Some of the things that I hope and pray to accomplish in 2008. I believe there're more to come as He reveals His will to me progressively.
1. Minister to the group of special needs ( don't know what that is yet)
2. Rekindle my passion for the G.C. To support church planting with conviction.
3. .........(not disclosing at the moment)
4. Better attitudes!
Talking about better attitudes, man, that's challenging and it's never been so challenging ever since I became a mum. :) Just a few days ago, I think I got the rhema word when I was pondering over what I read in Acts. "REJOICE OVER HIS SOVEREIGN WILL" It's easy to rejoice when things are working well. Will I rejoice at all times? Even when situations are seemingly bad, He is sovereign over them. Sometimes a sweet spirit doesn't come easy. Maybe it's the bitterness that makes one appreciate sweetness....what am I talking about?! "BLOOMING IN AND OUT OF SEASONS" Where have my convictions gone? I feel that God's bringing me to the next phase of spiritual maturity. I'm yet to see the breakthrough, but before I can see it, I feel as if I'm.....I can't even find ways to describe it....stuck? going round in circle? losing momentum? blur? Simply tired?

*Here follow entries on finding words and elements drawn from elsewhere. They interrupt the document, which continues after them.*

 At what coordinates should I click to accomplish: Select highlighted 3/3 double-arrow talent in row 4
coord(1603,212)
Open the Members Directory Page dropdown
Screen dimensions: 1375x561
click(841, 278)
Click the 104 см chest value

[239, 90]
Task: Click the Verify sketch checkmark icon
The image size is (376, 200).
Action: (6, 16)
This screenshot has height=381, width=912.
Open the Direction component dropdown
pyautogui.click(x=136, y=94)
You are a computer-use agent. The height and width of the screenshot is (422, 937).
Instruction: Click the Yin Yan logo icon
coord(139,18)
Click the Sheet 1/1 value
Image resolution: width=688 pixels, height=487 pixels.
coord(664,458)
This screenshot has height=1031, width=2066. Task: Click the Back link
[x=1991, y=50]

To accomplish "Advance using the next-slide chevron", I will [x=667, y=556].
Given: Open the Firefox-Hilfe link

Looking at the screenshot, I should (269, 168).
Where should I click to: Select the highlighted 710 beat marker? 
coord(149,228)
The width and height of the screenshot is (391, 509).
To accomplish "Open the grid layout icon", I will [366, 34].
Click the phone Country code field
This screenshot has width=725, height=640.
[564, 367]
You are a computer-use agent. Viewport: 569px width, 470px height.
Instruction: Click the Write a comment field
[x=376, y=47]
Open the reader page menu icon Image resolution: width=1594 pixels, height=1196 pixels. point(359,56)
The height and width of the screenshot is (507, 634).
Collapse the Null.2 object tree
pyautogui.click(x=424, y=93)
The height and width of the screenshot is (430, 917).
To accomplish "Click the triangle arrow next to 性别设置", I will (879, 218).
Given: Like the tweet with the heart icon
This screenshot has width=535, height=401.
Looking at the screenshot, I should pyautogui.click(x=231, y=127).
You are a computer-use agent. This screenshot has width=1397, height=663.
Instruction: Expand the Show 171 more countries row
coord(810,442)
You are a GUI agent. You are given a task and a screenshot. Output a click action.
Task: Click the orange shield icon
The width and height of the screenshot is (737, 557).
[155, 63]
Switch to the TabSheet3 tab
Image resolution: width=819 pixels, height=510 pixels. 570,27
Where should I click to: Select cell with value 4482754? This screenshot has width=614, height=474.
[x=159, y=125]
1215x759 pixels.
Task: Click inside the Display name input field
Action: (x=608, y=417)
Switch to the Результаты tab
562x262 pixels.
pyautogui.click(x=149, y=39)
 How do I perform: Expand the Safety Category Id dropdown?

First day of 2008 has already brought many testings in preparation for what is to come. As I need to wake up every few hours at night to feed, I tend to dream more and usually I'll have different dreams in a night. The 2 dreams I had last night weren't great at all. They'd affected me until mid-day. In a way they reflected my worries. I woke up feeling tired, as usual, with aches all over. Elise was fine I believe, (I just assumed that was the amount of crying she has during the day. I just don't get to see it as I'm at work) But it just struck me again that it's a "ONE step forward, TWO steps backward" thing with babies...sleeping issues and feeding battles are like good friends that have agreed to take their turn to knock persistently on the door of impatience till she appears. BUT, LOVE IS PATIENCE and a mother should be able to unconditionally love by having unlimited patience. :) Finally, I resorted to cool down with a cup of Cookies N Cream ice cream :)
Yah...what kind of attitudes did I have today? It was a fight between emotions and mind. Pressure and stress are inevitalbe, but a sound mind and sweet spirit are my choice. PERSEVERE Lil!! God help me!